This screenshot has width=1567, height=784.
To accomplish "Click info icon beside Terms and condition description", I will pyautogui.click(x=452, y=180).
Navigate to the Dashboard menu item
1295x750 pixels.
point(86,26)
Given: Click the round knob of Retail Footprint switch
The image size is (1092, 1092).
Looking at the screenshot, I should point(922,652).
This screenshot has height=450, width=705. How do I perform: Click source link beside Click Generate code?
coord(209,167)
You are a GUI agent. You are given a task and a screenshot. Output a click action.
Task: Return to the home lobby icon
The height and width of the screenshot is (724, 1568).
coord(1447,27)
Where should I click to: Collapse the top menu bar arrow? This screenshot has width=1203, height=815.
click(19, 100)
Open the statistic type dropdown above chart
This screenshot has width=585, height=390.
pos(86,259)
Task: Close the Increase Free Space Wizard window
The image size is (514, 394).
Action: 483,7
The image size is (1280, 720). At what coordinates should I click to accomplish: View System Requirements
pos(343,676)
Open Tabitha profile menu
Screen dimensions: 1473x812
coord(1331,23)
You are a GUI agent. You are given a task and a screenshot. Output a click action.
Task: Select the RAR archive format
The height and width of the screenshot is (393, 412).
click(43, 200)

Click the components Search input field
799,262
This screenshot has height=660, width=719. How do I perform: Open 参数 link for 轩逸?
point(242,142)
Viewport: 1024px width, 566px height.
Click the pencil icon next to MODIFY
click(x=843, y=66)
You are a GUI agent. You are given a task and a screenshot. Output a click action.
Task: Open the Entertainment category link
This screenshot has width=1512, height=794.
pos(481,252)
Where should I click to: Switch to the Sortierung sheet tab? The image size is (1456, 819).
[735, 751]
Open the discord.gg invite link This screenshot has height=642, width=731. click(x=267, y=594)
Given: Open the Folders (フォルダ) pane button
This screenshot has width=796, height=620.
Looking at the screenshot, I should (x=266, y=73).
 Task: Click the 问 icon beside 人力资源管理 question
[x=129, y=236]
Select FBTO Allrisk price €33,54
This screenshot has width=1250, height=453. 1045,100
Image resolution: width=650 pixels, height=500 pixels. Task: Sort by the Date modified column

● ● ● ●

• What this task involves:
Up to and including the line with "Given: Click the", print every line of the records from the start.

• Result for this task:
This screenshot has width=1567, height=784.
To accomplish "Click info icon beside Terms and condition description", I will pyautogui.click(x=452, y=180).
Navigate to the Dashboard menu item
1295x750 pixels.
point(86,26)
Given: Click the round knob of Retail Footprint switch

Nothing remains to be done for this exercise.